With this, we can calculate the population standard deviation for each column.
println!("{}", features.std_axis(Axis(0), 0.0));
[0.82530063, 0.4321464, 1.7585291, 0.7606126]
Similarly, we can calculate the sample standard deviation for each column.
println!("{}", features.std_axis(Axis(0), 1.0));
[0.82806545, 0.43359414, 1.7644204, 0.76316077]
Minimum and Maximum Values
For the minimum and maximum values across each column we will turn to ndarray-stats
. We can use the .quantile_axis_mut()
function again different parameter settings for q
to return our minimimum and maximum values across 1-dimensional lanes. Let's pair this approach with .axis_iter()
once again to calculate the values across multiple columns.
Minimum Value
To calculate the minimum value for each column we will need to use q = 0.0
.
features.axis_iter(Axis(1)).map(|elem| elem.to_owned()
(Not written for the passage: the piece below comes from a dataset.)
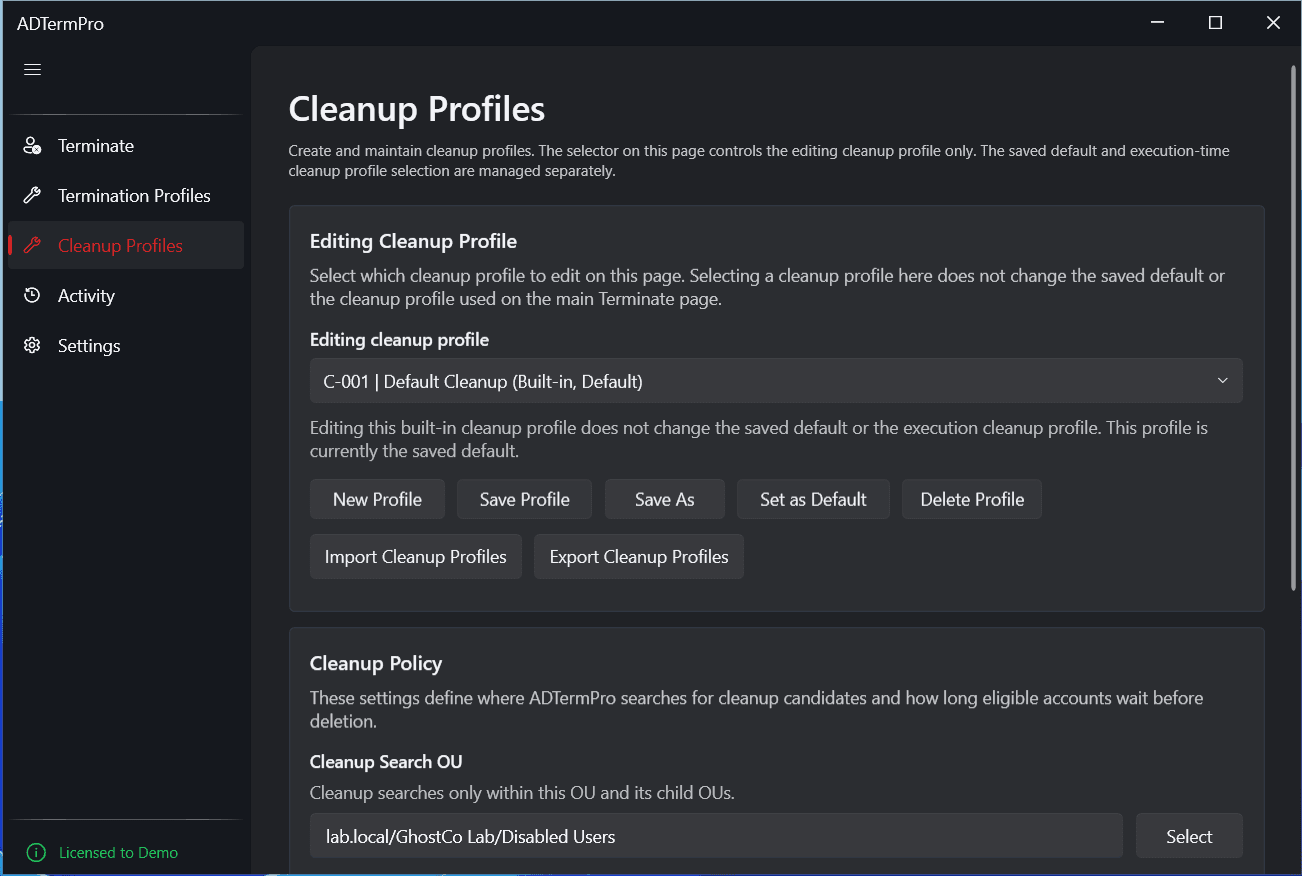Create a profile with New Profile

377,498
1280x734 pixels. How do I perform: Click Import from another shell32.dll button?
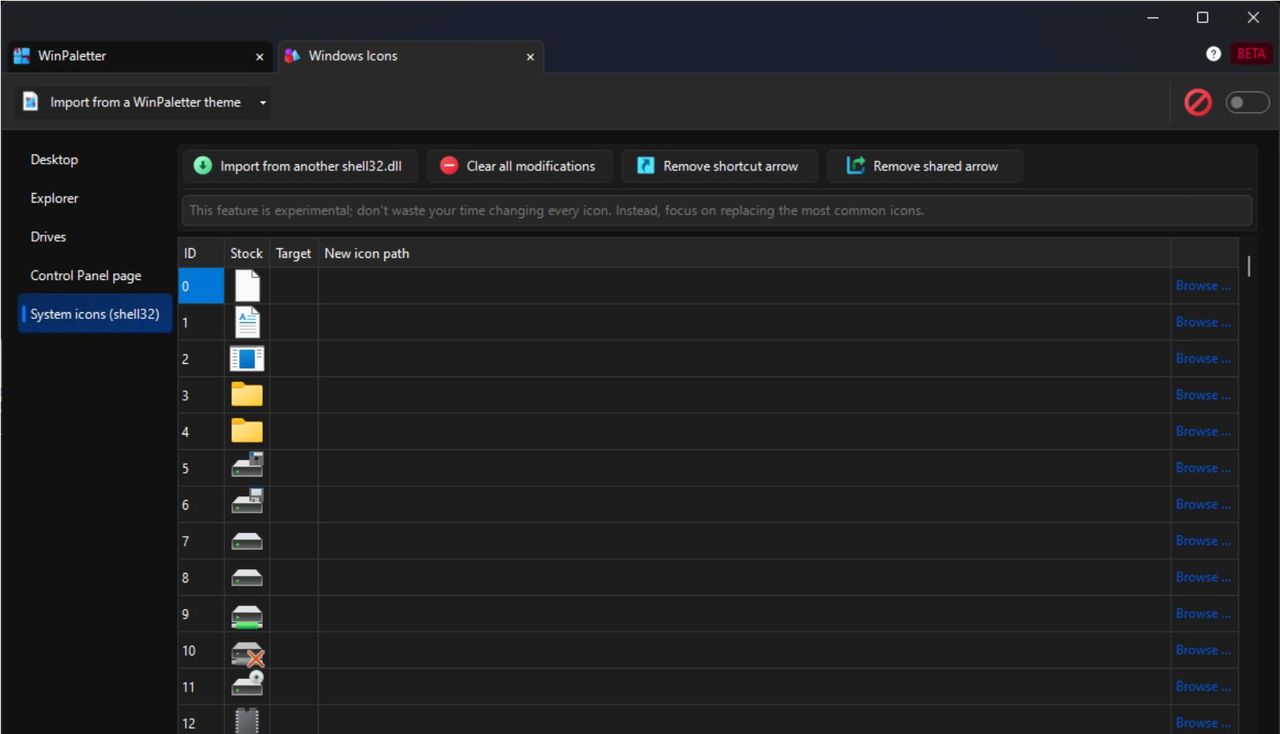[298, 166]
.quantile_axis_skipnan_mut(
Axis(0),
n64(0.0),
&ndarray_stats::interpolate::Linear)
.unwrap().into_scalar()).collect::<Vec<_>>()
[4.3, 2.0, 1.0, 0.1]
Maximum Value
To calculate the maximum value for each column we will need to use q = 1.0
.
features.axis_iter(Axis(1)).map(|elem| elem.to_owned()
.quantile_axis_skipnan_mut(
Axis(0),
n64(1.0),
&ndarray_stats::interpolate::Linear)
.unwrap().into_scalar()).collect::<Vec<_>>()
[7.9, 4.4, 6.9, 2.5]
Conclusion
In this section, we had a look at some of the tools we have available for descriptive statistics. We used some of the basic functionality provided by ndarray
, and turned to ndarray-stats
for the more advanced functionality when we needed to.